After his 1989 return to Tokyo, Mitarai oversaw accounting, personnel, and administration. He was alarmed at the financial shape of many Canon divisions. Seven were in the red, and profitable ones were building overseas plants with no coordination. Upon becoming president in 1995, it didn't take long for Mitarai--a nephew of Canon's co-founder--to erase suspicions that he owed his ascent to nepotism. To underscore that all divisions are part of one company, he introduced consolidated balance sheets. Mitarai used Canon's traditional informal board meetings, which start daily at 7:45 a.m., to prod execs to debate the company's direction. He also initiated daily lunch meetings with senior managers and monthly meetings for 800 lower-level managers.

To fix Canon's finances, Mitarai took a scalpel to money-losing businesses. Within the first three months of taking over, he decided Canon should shut its PC business, which lost $85 million in 1995. He exited liquid-crystal displays and electric typewriters.

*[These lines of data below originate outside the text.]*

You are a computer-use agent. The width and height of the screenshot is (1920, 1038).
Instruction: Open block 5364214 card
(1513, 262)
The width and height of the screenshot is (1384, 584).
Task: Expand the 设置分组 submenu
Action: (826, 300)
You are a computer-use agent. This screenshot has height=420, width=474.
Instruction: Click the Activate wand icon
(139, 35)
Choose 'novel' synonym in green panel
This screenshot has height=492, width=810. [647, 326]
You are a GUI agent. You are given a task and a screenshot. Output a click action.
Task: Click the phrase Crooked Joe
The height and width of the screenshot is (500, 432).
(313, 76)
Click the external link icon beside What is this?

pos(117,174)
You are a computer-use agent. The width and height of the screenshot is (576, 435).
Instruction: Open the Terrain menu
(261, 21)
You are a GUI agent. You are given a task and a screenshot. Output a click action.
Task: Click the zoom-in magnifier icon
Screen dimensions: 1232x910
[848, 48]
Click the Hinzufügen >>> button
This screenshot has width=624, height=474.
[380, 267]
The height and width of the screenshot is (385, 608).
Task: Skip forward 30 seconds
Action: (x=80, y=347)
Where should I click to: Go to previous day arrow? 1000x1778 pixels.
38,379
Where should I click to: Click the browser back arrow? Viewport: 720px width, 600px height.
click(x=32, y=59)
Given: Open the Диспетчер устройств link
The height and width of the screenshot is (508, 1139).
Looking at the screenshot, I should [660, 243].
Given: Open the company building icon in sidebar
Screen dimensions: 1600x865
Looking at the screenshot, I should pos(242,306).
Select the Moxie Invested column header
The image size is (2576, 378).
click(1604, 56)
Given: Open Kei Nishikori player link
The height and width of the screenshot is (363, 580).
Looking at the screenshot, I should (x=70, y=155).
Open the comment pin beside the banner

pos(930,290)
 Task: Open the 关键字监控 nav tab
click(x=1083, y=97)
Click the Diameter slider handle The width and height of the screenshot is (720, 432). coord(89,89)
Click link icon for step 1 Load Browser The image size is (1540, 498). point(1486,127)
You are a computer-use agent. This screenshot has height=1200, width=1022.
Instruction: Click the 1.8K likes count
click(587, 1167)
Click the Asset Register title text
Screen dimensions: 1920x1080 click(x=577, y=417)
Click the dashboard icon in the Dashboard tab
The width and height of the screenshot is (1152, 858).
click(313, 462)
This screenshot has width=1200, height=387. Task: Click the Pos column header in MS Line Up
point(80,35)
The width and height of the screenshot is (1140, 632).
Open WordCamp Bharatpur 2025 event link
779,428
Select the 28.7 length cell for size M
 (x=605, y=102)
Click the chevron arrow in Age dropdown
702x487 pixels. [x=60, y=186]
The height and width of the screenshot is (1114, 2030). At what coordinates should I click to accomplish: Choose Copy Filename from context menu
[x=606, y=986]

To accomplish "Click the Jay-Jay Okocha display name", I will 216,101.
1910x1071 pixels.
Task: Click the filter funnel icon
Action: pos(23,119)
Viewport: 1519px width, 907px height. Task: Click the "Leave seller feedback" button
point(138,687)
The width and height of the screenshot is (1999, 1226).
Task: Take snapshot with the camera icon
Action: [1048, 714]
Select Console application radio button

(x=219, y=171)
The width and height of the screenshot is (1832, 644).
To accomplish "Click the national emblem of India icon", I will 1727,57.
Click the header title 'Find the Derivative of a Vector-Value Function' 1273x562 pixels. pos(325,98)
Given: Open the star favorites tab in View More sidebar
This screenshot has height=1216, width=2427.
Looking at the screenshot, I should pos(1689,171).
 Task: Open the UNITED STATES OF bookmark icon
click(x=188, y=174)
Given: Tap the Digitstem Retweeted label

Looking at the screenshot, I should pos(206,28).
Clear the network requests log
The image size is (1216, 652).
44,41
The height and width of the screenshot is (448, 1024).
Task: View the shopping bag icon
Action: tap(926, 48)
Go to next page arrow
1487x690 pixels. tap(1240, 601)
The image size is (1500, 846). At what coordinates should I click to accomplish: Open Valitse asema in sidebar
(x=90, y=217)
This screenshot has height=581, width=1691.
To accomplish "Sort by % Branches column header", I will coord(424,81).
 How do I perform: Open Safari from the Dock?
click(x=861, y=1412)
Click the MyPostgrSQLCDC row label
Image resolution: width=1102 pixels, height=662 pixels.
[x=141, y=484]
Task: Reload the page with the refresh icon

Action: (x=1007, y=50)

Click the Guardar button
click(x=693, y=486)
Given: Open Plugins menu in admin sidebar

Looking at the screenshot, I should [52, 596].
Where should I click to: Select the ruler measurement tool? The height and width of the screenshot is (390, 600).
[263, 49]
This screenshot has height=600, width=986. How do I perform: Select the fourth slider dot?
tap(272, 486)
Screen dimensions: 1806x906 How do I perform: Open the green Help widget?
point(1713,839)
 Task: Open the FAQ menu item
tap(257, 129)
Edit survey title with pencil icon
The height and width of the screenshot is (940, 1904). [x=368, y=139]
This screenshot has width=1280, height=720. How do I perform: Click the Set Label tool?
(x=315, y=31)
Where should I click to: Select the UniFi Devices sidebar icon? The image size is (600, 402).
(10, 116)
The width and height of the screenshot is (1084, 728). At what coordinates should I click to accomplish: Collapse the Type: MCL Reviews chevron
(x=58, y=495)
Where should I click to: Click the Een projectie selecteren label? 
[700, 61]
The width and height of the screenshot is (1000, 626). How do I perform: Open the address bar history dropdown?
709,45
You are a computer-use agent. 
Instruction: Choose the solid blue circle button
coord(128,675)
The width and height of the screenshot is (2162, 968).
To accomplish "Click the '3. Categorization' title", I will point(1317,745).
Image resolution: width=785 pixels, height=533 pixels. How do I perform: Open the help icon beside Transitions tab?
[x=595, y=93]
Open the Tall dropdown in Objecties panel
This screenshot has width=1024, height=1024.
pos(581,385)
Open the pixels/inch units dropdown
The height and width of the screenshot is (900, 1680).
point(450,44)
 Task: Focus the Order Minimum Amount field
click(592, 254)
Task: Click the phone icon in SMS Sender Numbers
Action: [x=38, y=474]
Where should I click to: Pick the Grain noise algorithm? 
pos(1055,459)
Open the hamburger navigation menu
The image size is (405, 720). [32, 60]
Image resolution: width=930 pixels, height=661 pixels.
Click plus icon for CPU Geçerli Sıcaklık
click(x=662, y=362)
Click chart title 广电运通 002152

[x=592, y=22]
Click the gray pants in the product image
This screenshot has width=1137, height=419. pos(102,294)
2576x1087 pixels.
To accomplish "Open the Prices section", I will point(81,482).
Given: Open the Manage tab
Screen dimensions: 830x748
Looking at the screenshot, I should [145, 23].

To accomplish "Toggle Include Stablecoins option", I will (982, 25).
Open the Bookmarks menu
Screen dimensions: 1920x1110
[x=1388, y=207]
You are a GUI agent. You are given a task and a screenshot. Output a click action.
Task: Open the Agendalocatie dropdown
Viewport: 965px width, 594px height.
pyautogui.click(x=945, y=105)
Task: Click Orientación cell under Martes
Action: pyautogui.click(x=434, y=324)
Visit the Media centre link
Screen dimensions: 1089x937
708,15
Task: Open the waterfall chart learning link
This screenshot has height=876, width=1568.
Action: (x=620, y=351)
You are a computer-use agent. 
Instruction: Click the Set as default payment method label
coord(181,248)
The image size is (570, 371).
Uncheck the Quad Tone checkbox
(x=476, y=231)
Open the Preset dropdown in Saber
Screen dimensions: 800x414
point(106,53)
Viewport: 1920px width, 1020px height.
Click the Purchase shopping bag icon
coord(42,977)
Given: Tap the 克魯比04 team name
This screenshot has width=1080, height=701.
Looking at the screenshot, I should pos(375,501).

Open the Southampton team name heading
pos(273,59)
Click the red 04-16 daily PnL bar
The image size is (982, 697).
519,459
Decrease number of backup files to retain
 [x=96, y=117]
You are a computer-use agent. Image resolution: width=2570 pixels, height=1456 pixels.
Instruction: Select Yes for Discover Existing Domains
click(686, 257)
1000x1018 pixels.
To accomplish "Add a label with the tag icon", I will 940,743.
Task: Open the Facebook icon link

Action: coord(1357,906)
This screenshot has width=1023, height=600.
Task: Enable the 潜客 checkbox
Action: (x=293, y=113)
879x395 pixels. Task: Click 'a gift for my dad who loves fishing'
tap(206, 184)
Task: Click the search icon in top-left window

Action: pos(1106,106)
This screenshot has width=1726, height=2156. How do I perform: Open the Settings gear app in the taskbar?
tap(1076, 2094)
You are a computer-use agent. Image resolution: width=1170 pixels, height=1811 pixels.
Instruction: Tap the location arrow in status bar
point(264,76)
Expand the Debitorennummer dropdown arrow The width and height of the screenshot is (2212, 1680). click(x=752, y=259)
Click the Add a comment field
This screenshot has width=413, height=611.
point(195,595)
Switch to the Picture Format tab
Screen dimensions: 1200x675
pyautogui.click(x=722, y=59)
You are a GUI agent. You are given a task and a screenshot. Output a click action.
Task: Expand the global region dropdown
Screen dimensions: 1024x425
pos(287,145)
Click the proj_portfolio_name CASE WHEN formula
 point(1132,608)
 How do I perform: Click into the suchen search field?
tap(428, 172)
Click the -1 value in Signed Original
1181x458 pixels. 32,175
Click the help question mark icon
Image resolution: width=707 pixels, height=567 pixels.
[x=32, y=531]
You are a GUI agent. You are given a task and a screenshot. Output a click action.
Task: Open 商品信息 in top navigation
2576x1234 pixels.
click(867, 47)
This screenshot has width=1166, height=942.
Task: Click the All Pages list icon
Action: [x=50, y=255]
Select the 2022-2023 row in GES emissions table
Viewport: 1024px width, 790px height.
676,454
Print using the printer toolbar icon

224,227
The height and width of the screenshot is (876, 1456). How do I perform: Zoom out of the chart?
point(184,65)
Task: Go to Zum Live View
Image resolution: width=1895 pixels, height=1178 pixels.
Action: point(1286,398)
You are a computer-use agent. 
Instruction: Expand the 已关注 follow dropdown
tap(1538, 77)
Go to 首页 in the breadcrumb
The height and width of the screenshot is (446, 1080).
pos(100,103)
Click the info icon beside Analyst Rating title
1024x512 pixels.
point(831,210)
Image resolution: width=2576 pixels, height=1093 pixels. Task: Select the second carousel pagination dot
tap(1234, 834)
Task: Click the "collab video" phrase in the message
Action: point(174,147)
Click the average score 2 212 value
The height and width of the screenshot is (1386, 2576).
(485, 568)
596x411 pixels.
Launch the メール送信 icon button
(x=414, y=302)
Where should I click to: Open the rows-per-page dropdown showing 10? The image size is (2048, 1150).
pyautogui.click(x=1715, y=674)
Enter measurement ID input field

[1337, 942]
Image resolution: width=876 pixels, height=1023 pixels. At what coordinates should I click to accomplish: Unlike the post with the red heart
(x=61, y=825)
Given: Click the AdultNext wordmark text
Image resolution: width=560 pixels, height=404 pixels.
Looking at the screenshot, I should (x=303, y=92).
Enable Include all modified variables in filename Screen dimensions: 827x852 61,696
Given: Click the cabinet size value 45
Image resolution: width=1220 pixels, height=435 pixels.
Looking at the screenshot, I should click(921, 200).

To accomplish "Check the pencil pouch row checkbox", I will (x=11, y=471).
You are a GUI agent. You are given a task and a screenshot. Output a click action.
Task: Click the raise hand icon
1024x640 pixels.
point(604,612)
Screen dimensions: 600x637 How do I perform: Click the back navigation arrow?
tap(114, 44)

The asset sales and other measures helped cut Canon's debt, from $7 billion to $2.5 billion today.

Perhaps Mitarai's biggest accomplishment was to start converting Canon to the "cell" system of production in 1998. A half-dozen workers in a small space can now match the output of 30 on the old assembly lines. All 29 Japanese plants now use the cell system, and Canon's 15 overseas facilities are converting. This helped Canon eliminate 10,000 contract workers and freed up the equivalent of five factories.

But Mitarai isn't stingy on research & development, which he plans to boost from 7.5% of sales now to 10%. In the past two years, Canon has invested $500 million on optical technology for next-generation chipmaking equipment. Some analysts think that's excessive. Mitarai argues that it's crucial if Canon hopes to deliver innovative products, such as copiers, printers, and cameras that link to networks. Mitarai, who doesn't plan to retire soon, wants Canon to be No. 1 in digital cameras (it now is third), ink-jet printers, and steppers for making chips.

Mitarai also stresses shareholder value, making corporate accounts more transparent and personally attending investor meetings. Still, Mitarai rebuffs U.S. shareholder demands for short-term profits, saying they encourage companies to doctor results. At Canon, he says, employees are more valuable than investors. So Mitarai guarantees the jobs of Canon's 20,000 Japanese full-time workers. "There are fewer job opportunities in Japan today and less mobility," he says.

This strategy may work as long as Canon continues to grow. That's a tall order given weak U.S. and European demand, since exports account for 70% of sales. Still, Canon is lucky that Mitarai did most of the streamlining when the global economy was strong.

By waiting until Japan is in crisis, restructuring efforts by money-losing conglomerates such as Hitachi, Fujitsu, and Toshiba have met stiff resistance. Mitarai's advice: "They have to reorganize, put the emphasis on profits, and start paying more attention to shareholders." This time, the rest of Japan Inc. would do well to listen.